MADISON, Wis. — NXP Semiconductors is at the Frankfurt Motor Show this week to unveil the company’s new single-chip DSRC (Dedicated Short Range Communications) modem for vehicle-to-everything (V2X) communication and NXP’s partnership agreement with Germany’s Hella Aglaia to create a “scalable, functionally safe, AI-ready” open vision platform.
For a huge automotive chip company that has avoided the spotlight throughout the current robo-car trend, these moves are a coming-out party. They reveal certain strategic directions for NXP’s V2X and ADAS/Autonomous vision processors.
1. NXP is now offering a new V2X solution supporting DSRC/802.11p that can also be integrated with cellular-V2X in a single telematics control unit.
2. NXP has finally selected a significant partner, Hella Aglaia, for its automotive vision processors. Aglaia’s camera-based vision software will be ported to NXP’s S32 and i.MX auto-grade processors.

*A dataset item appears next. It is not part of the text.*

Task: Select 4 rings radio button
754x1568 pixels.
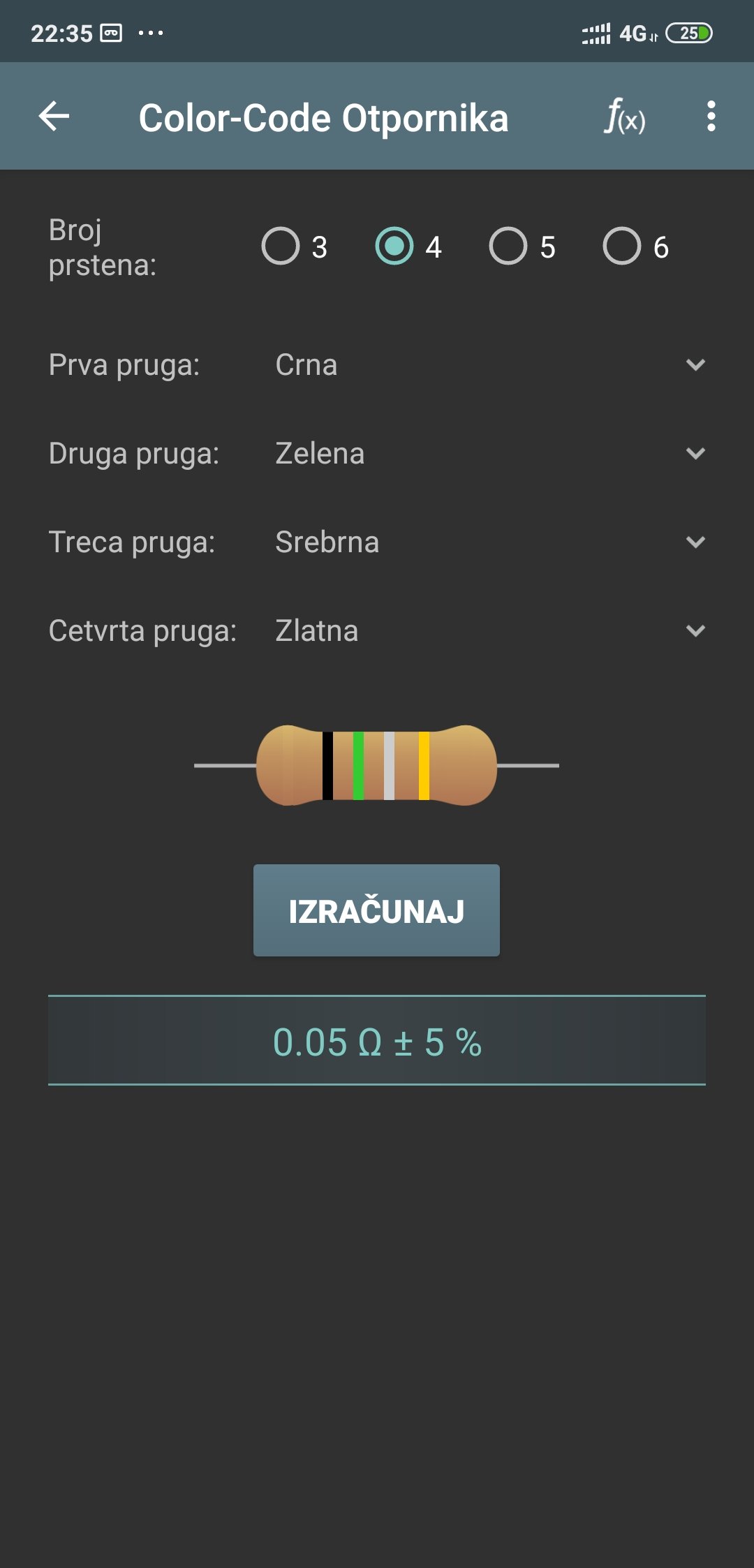Action: (394, 246)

3. NXP has pre-announced the company’s next-generation vision processor, which it says will launch in 2018. This is the first time NXP has specifically discussed its plan to support AI for “more complex automated driving functions such as pixel-wise classification, semantic path finding and vehicle localization functions.”
Qualcomm: Elephant in the room
Unclear, though, is how much these new strategies reflect Qualcomm’s anticipated acquisition of NXP.

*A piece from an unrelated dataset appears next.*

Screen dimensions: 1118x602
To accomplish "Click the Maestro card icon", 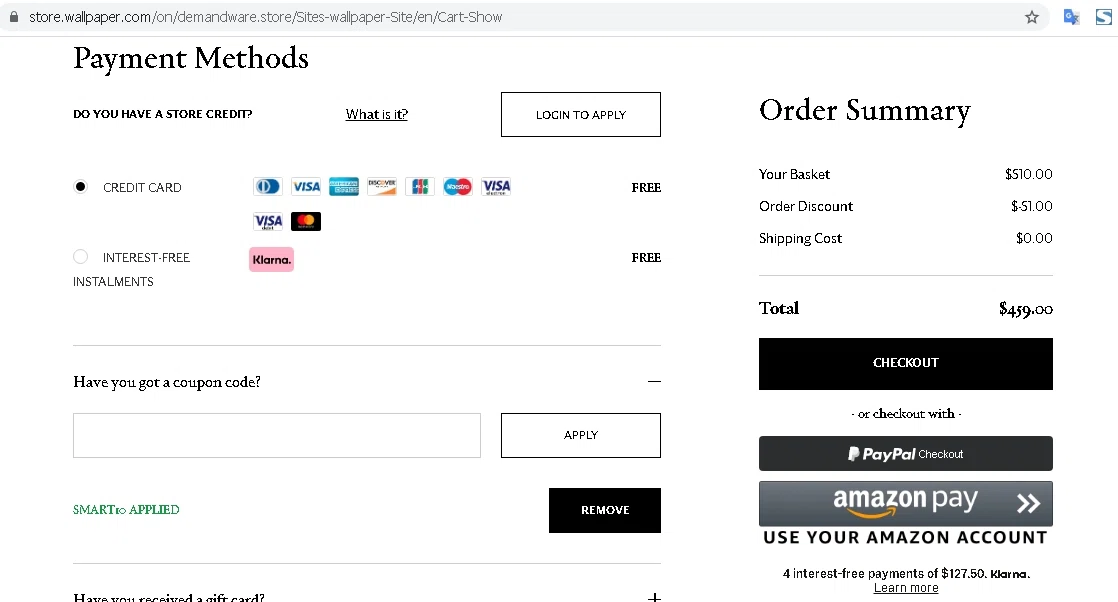I will point(458,187).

NXP is not legally permitted to develop or discuss any joint product roadmaps with Qualcomm prior to closing the acquisition.
But considering Qualcomm’s strong support for Cellular-based V2X, it’s no surprise to see NXP shifting to a dual approach. NXP is confident that its new single-chip DSRC/802.11p modem, the SAF5400, will launch the eventual integration of DSRC and LTE in telematics.
V2X roadmap for integration (Source: NXP)
Pointing out new market trends for integrating V2X into Telematics Control Unit (TCU) boxes, Lars Reger, chief technology officer of NXP's Automotive business unit, told us, “Adding our 802.11p chip inside telematics will be no different from adding another WiFi chip to the same telematics box.”
Many TCUs today are based on an architecture similar to that in a smartphone apps processor. Although NXP refrained from naming names, SAF5400, in theory, could be easily integrated into Qualcomm’s Snapdragon.